TO BE DONE → Rewrite the records below with every instance of "listing" changed to "entry" and everything else unchanged. Leave the pictures out of your answer.

PROVIDED RECORDS →

★ ★ ★ ★ ★

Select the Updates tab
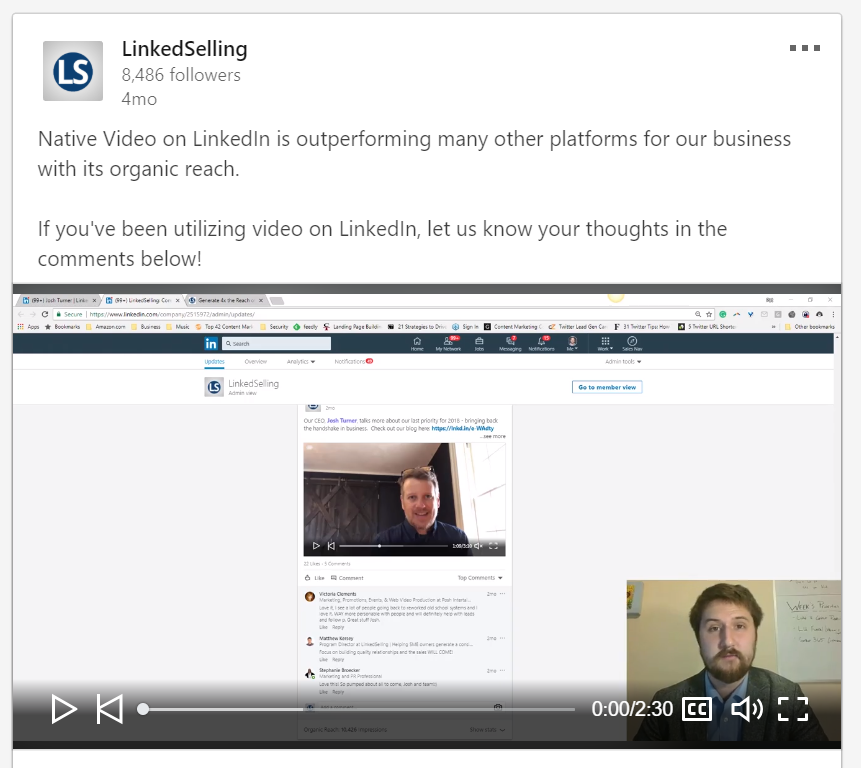 pyautogui.click(x=215, y=361)
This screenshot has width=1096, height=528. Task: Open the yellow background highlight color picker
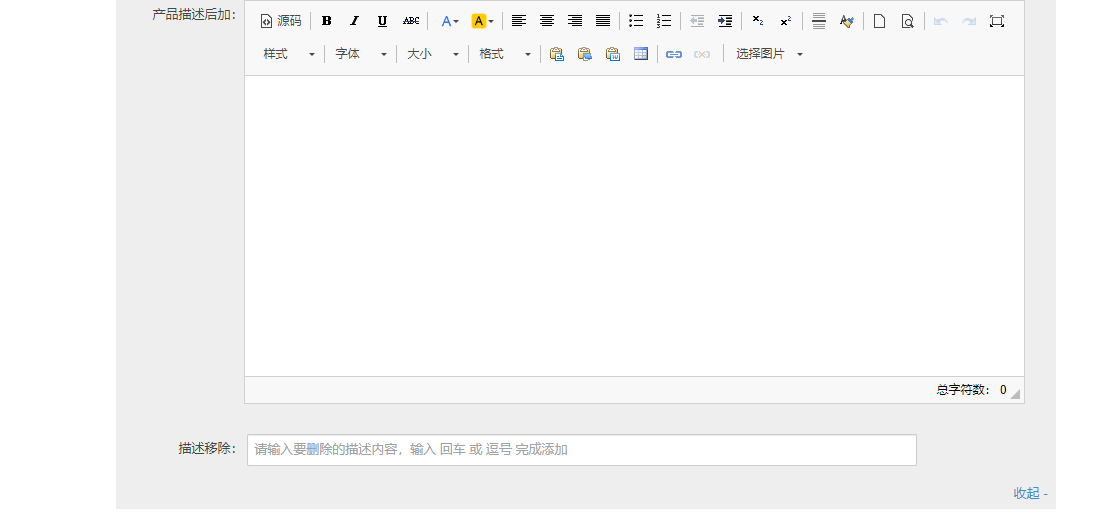[x=482, y=21]
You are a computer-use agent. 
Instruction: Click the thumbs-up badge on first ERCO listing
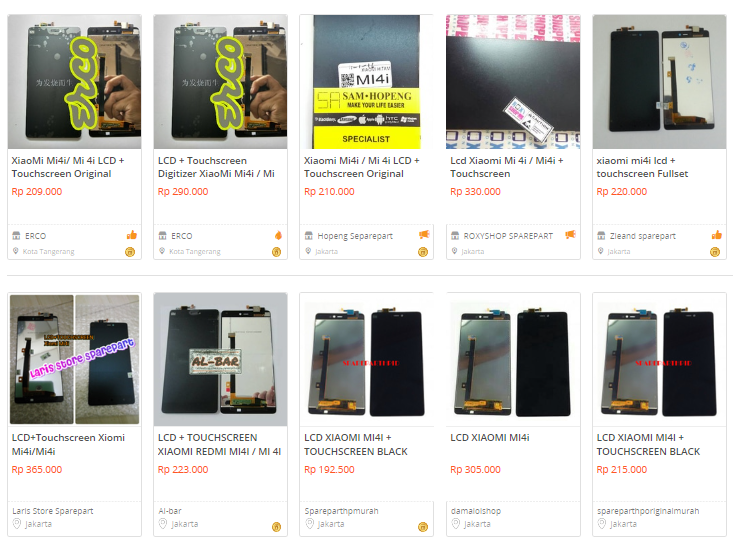[132, 235]
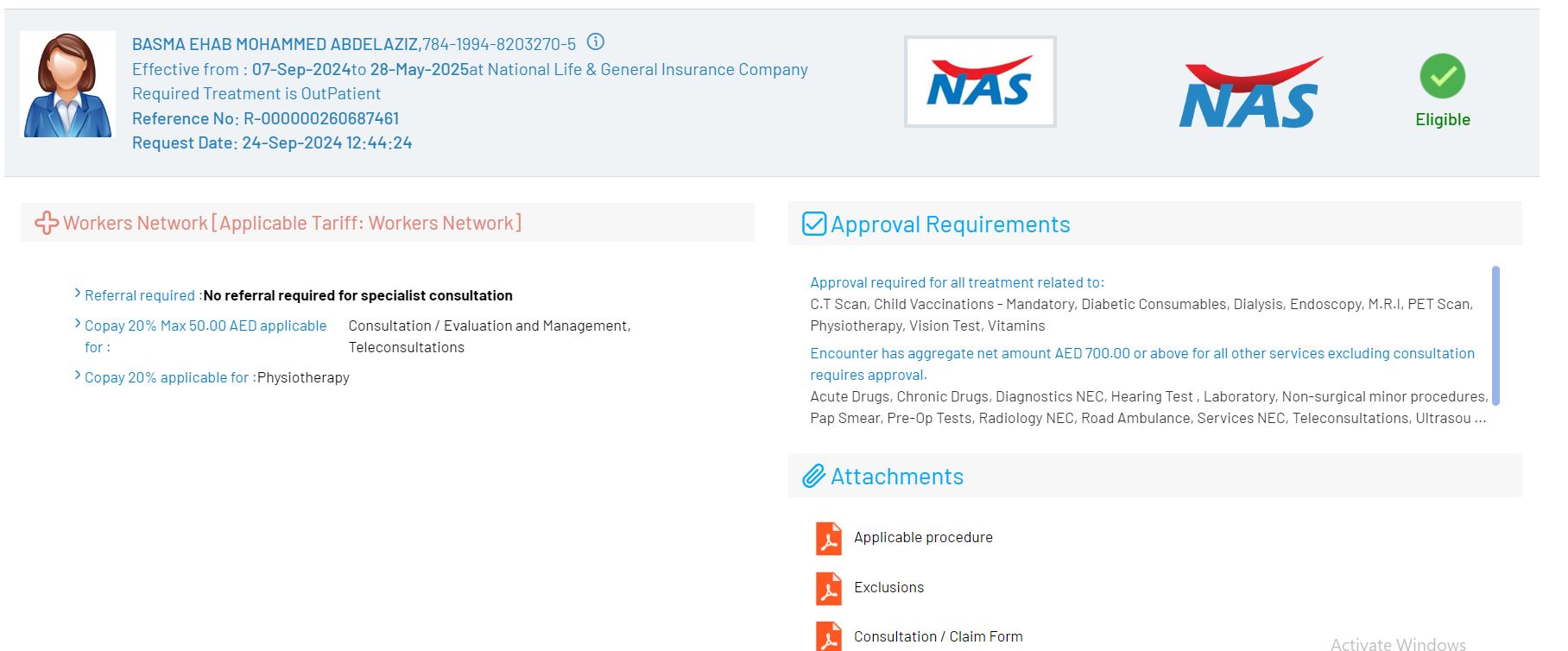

★ ★ ★ ★ ★

PROBLEM SOLUTION →
Select the Updates tab
 pyautogui.click(x=215, y=361)
This screenshot has width=1096, height=528. Task: Open the yellow background highlight color picker
[x=482, y=21]
You are a computer-use agent. 
Instruction: Click the thumbs-up badge on first ERCO entry
[132, 235]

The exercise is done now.